Annotating operations with ["amd"] metadata directives has no effect in the Python mapping. The mappings for synchronous and asynchronous dispatch are nearly identical—the only difference is the return type:

  • An operation has asynchronous semantics if it is implemented as an async method or if it returns an awaitable object.

  • Otherwise, the operation has synchronous semantics.

The parameter passing rules for in parameters are the same in both cases.

Consider the Greeter example:

SLICE
module VisitorCenter
{
    interface Greeter
    {
        string greet(string name);
    }
}

The server can choose to implement the operation synchronously or asynchronously.

Synchronous version:

PY
def greet(self, name: str, current: Ice.Current) -> str:
  print(f"Dispatching greet request {{ name = '{name}' }}")
  return f"Hello, {name}!"

Asynchronous version (coroutine):

PY
async def greet(self, name: str, current: Ice.Current) -> str:
  await asyncio.sleep(1)
  print(f"Dispatching greet request {{ name = '{name}' }}")
  return f"Hello, {name}!"

The coroutine is executed according to the configured event loop adapter—for example, on the asyncio event loop thread when the communicator is initialized with an asyncio event loop.

asyncio Integration

Ice provides seamless integration with Python’s asyncio library.

If you supply an asyncio event loop during communicator initialization using the eventLoop parameter of Ice.initialize, asynchronous dispatch will run on the asyncio event loop.
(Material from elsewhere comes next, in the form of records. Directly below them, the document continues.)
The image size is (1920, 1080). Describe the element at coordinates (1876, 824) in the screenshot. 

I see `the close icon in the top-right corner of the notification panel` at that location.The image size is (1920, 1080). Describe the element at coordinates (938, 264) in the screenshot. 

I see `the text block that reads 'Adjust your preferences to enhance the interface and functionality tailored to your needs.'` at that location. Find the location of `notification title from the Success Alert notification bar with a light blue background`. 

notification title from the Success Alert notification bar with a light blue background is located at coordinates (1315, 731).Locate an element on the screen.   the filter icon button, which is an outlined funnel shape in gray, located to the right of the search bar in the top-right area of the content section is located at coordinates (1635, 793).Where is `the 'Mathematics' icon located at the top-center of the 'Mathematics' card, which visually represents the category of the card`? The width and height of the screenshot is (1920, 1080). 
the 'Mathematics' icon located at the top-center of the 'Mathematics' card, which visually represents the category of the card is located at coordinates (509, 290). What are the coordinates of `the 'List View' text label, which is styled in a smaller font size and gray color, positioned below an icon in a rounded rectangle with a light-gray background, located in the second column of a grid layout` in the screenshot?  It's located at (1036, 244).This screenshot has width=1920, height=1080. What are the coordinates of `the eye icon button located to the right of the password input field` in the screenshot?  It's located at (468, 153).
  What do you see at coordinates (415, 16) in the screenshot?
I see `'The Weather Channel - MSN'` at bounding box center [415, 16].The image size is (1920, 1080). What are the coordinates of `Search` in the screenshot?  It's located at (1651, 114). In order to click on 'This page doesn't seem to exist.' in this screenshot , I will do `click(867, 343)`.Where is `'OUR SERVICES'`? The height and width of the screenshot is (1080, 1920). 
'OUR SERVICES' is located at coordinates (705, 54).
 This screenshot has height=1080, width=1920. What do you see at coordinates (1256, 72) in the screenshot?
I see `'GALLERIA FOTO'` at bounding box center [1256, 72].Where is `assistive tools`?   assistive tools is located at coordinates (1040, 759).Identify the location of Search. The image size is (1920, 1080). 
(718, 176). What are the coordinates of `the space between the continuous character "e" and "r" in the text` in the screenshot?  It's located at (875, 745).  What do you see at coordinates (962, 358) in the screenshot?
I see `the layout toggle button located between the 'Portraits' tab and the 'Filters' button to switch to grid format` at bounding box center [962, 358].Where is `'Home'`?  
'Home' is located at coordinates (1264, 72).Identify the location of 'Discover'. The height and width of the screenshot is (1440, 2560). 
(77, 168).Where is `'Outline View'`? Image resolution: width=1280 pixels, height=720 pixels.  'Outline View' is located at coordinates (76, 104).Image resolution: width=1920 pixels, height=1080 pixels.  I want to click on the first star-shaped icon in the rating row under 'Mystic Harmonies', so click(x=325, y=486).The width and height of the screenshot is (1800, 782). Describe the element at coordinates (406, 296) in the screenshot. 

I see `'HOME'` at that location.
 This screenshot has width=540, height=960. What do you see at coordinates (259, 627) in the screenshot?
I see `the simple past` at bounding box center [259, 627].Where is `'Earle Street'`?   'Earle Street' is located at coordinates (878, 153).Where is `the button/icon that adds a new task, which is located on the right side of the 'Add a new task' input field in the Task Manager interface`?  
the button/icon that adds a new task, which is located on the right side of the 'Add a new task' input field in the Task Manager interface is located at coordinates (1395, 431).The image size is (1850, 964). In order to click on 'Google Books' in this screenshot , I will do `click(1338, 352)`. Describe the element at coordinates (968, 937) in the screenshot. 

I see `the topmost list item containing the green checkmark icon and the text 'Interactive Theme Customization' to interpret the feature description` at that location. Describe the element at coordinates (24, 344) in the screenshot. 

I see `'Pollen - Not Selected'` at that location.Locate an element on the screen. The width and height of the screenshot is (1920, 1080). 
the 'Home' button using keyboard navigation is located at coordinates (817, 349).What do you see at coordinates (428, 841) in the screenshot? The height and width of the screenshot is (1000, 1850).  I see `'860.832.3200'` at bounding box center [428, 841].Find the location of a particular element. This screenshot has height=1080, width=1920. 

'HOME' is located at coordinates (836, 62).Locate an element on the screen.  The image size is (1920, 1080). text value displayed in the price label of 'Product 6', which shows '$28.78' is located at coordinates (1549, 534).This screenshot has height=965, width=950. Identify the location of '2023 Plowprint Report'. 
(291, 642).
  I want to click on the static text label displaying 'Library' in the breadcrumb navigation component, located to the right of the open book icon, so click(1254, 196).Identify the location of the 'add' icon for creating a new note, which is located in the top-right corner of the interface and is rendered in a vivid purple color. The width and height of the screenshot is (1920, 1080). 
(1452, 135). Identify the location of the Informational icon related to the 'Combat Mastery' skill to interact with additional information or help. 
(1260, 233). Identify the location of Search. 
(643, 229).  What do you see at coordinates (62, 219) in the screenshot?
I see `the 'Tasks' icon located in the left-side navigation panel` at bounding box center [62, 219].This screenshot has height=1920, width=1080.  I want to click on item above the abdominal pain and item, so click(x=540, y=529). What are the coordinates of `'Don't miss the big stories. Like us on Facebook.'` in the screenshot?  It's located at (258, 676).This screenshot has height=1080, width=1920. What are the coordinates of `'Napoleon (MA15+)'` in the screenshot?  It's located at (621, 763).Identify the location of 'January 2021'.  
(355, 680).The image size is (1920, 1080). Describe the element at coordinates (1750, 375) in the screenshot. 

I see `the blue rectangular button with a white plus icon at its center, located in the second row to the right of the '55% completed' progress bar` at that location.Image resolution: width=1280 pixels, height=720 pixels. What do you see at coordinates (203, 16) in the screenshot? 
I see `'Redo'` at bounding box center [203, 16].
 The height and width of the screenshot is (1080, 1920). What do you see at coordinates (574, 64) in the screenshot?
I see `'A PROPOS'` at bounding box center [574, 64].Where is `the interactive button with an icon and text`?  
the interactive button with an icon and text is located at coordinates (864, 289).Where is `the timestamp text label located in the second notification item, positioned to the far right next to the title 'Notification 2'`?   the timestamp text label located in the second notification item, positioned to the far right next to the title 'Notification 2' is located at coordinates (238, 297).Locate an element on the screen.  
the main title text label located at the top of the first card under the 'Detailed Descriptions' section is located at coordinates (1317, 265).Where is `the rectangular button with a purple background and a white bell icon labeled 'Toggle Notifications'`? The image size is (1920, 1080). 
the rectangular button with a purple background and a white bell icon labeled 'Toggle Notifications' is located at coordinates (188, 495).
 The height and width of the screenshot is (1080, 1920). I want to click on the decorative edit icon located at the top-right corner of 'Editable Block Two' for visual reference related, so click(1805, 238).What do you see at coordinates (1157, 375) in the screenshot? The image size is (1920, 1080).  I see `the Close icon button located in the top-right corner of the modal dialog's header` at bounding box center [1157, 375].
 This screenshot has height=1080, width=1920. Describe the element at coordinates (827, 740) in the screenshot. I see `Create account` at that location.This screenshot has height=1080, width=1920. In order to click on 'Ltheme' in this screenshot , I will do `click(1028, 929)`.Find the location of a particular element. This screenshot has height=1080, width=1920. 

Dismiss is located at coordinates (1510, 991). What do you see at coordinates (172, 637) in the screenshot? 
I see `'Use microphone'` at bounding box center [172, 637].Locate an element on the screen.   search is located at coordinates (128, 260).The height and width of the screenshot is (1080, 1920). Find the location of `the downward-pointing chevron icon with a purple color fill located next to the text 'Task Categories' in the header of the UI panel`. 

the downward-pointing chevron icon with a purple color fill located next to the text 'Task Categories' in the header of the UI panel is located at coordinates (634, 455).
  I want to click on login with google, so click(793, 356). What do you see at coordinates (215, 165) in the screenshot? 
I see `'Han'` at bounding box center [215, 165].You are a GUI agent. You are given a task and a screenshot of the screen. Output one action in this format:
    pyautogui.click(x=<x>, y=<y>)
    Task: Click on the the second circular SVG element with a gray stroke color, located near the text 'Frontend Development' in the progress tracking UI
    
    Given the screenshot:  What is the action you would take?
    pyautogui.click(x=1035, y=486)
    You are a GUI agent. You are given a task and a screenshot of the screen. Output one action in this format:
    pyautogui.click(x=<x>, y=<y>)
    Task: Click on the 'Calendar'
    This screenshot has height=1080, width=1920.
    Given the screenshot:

This allows you to await asynchronous invocations directly within the dispatch implementation.

The same mechanism can be used to integrate Ice with other asynchronous event loop frameworks. Instead of passing an asyncio loop directly, you must implement the Ice.EventLoopAdapter abstract base class for your event loop of choice and provide it during communicator initialization via the InitializationData.eventLoopAdapter member.

Chaining Asynchronous Invocations

Because proxy invocations return awaitables and asynchronous dispatch methods may also return awaitables, it’s straightforward to chain calls—provided the operations have the same result type and compatible user-exception sets.

Continuing with the Greeter example, the servant can delegate directly to another Greeter:

PY
def greet(self, name: str, current: Ice.Current) -> str:
  return self._greeter.greetAsync(name)

Or, using async/await:

PY
# Coroutine implementation (AMD semantics)
async def greet(self, name: str, current: Ice.Current) -> str:
    return await self._greeter.greetAsync(name)

The greetdispatch is implemented by delegating to another Greeter server, and we directly return the result from the nested async invocation.